──────── Entries provided
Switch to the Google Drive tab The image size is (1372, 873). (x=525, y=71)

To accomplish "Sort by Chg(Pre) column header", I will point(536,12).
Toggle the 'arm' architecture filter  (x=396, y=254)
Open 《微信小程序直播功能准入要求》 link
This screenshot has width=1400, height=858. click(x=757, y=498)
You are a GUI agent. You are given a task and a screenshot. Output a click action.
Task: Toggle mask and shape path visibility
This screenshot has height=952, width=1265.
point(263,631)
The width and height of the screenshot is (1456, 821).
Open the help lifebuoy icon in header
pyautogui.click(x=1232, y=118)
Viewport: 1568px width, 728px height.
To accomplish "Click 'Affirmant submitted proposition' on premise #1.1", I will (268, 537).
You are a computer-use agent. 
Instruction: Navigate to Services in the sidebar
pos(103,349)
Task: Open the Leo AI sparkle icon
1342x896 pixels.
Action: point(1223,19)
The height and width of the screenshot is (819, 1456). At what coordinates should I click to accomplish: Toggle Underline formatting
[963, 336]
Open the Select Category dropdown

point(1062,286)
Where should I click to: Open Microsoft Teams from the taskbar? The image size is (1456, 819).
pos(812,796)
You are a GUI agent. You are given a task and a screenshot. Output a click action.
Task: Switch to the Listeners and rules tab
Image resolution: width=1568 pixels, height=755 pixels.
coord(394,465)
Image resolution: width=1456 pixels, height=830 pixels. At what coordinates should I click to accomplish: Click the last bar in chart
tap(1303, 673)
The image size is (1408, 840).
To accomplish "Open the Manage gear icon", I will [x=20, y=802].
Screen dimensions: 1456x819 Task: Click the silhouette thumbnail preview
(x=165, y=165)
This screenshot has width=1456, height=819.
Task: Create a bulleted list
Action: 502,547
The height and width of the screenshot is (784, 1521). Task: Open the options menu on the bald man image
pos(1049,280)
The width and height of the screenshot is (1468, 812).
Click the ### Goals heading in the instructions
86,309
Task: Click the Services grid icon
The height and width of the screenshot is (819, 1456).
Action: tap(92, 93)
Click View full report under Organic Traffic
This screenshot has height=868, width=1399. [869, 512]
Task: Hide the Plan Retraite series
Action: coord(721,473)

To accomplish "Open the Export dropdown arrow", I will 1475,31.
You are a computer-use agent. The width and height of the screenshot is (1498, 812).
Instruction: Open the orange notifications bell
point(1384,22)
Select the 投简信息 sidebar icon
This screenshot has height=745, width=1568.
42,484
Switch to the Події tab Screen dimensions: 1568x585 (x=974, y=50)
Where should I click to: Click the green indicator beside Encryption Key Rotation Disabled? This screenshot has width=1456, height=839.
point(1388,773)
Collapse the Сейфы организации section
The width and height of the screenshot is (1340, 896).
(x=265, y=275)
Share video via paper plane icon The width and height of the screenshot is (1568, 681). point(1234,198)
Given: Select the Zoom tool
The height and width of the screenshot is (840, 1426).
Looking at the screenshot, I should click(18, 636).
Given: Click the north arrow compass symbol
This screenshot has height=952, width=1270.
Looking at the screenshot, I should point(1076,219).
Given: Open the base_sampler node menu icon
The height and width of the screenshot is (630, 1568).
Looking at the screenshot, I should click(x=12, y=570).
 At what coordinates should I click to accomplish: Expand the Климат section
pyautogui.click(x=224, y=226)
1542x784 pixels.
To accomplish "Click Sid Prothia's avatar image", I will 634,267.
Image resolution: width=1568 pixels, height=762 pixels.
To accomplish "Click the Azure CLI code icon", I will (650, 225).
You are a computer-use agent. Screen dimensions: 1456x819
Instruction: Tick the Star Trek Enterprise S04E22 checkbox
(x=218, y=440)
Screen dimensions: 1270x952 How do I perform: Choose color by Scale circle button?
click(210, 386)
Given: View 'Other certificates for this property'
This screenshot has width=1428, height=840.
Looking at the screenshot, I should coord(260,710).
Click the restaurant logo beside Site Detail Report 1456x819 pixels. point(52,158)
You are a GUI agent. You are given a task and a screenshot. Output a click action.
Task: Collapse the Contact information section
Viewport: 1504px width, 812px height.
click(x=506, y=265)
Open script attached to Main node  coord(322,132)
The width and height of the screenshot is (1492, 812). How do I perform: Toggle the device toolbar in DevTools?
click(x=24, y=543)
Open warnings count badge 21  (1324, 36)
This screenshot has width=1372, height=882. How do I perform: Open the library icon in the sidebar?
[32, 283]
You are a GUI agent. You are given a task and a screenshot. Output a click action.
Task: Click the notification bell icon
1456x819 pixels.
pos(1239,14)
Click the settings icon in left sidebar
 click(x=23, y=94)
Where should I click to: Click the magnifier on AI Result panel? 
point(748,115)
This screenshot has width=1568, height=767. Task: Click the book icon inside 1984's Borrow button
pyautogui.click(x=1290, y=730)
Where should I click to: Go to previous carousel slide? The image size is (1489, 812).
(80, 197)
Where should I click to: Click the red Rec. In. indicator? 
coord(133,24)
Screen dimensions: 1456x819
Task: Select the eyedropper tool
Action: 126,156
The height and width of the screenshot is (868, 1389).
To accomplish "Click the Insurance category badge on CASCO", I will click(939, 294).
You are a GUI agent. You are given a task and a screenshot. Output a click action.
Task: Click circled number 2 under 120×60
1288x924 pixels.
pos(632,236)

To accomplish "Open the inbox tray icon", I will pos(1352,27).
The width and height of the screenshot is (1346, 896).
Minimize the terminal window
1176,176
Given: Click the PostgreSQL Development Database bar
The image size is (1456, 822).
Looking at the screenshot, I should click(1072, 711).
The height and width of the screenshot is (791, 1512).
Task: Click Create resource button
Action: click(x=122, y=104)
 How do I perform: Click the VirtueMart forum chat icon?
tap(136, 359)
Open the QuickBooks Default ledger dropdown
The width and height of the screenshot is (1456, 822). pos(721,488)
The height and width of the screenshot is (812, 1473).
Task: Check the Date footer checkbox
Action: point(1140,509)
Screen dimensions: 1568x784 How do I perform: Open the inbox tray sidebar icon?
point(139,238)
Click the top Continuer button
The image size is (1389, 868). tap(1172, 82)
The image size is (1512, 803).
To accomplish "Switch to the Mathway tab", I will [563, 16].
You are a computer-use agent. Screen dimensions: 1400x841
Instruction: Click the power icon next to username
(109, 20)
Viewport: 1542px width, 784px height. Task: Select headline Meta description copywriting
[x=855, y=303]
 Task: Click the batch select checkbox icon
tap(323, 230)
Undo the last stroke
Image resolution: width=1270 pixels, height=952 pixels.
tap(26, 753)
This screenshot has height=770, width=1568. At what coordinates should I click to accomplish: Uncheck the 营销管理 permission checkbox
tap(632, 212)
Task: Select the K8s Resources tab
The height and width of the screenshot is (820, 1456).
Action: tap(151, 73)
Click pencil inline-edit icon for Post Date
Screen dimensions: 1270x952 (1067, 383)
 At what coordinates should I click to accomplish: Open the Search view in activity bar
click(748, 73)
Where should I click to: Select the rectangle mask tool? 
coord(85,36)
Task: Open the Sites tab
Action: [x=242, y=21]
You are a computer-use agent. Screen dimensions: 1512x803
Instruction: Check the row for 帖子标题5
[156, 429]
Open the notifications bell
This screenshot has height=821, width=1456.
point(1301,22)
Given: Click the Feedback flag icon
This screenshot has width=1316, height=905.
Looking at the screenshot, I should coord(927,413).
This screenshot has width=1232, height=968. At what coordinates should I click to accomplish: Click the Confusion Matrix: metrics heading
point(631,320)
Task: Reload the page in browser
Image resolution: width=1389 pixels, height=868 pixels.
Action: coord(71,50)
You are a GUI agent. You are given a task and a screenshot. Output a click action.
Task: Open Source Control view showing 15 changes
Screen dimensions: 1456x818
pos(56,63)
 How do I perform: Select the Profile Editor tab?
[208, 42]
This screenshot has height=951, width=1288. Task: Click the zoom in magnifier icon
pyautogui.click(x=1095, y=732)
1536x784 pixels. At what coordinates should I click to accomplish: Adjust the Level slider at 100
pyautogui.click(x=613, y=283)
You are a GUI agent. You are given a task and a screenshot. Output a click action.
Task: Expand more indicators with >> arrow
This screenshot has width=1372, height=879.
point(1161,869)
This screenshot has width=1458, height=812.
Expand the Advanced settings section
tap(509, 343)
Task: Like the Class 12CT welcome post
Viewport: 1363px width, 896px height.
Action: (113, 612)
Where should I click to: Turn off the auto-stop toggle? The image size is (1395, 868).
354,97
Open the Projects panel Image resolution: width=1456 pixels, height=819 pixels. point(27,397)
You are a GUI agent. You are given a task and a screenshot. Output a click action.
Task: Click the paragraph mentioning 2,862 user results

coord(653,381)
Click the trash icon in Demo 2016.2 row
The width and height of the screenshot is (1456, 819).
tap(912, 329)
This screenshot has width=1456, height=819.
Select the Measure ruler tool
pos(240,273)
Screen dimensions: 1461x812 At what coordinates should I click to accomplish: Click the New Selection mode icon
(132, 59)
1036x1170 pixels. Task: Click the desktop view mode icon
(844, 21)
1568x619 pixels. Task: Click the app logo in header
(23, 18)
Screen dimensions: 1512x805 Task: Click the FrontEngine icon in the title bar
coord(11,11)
────────────────
**Task item**
Find "Collapse" in the preceding records. Copy each line that holds it.

**Solution to the problem**
Collapse the Сейфы организации section
Task: Collapse the Contact information section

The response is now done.